People Try to Make Ends Meet As China Aims to Curb Inflation

WANG ZHENGWEN usually buys a box of chewy mooncakes for each of her three sisters for this week's Mid-Autumn Festival in China.

But this year, the Beijing housewife says her sisters will have to share a single box of mooncakes. The price has almost doubled to $5 a box since last year. ``How can you celebrate properly when prices are so high?'' Ms. Wang asks as she shopped in a crowded Beijing market.

As the government tries to rein in accelerating inflation, many Chinese are struggling to make ends meet.

Consumer prices, including food and services, moved up at a 27.1 percent annual rate in August in China's 35 main cities, the State Statistical Bureau reported last week. That rate, the highest in five years, topped the 24.2 percent rate in July.

Spooked by the inflationary spiral and growing joblessness, the government has unveiled, in recent days, a series of measures to combat China's mounting economic troubles:

* A ceiling on prices of grain, cotton, and chemical fertilizers, which the State Statistical Bureau blames for being ``the main catalysts of current spiraling inflation.''

* A renewed campaign to end unsanctioned price increases in grain, edible oils, meat, eggs, and vegetables.

* A two-year program of job training, unemployment insurance, and labor services, amid predictions that the current official jobless rate of 2.6 percent could almost double by 1999.

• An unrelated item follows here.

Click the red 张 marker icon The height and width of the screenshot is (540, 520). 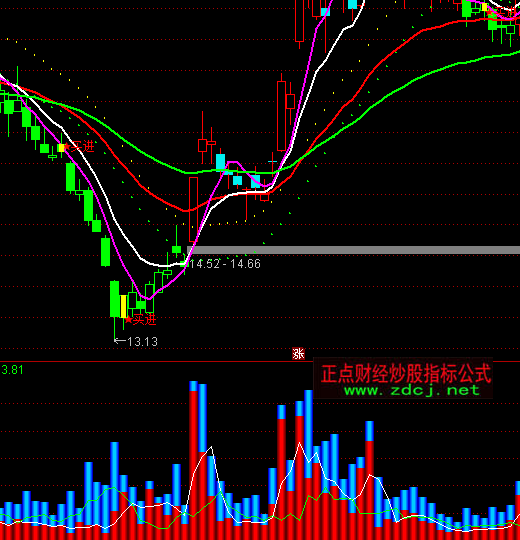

* An increase in interest rates on long-term savings deposits and Treasury bonds to block possible fund withdrawals and panic buying of goods that would further fuel inflation.

* A redoubled effort to collect unpaid taxes to bolster sagging tax revenues.

Due to the price surge, government officials no longer talk about keeping inflation within the original 1994 target of 10 percent. Indeed, they have raised the inflation projection to 15 percent, according to the China Daily, the official English-language newspaper.

In effect, the government's 15-month anti-inflation drive has failed. This stirs deep fears among Beijing's ruling Communists of a rerun of 1989 anti-government protests, which were, in part, fueled by sharp price increases and consumer panic buying.

Already this year, grain prices in the cities are up more than 50 percent. Retail sales rose 34 percent in August. Chinese economists blame higher food costs on lower agricultural output, a flood of uncontrolled investment in construction projects, and market disorders caused by liberalization of state-set prices, transport inefficiencies, and price-gouging by some monopolies and local authorities.

AFTER posting back-to-back years of 13 percent economic growth, this year the Chinese government is trying to gradually slow the breakneck pace to a more-controlled rate.

``Macroeconomics in China continued to stay on a fast track and tends to be on the verge of the red-light economic-warning area,'' the State Statistical Bureau told the China Daily.

With the government planning a major celebration Oct. 1 of the 45th anniversary of Communist China's founding, many Chinese anticipate even higher prices in the flurry of shopping expected to precede the holiday.

``Everybody will be buying, so, of course, prices will be up,'' Wang says.

While the government tries to boost the confidence of many Chinese by creating jobs, imposing price ceilings, and raising interest rates, it is also confronting a worsening fiscal crisis.

In the first eight months of this year, under a new tax regime, the government took in only 64 percent of the total taxes normally collected from the industrial and commercial sectors - the principle sources of tax income, a top tax official noted.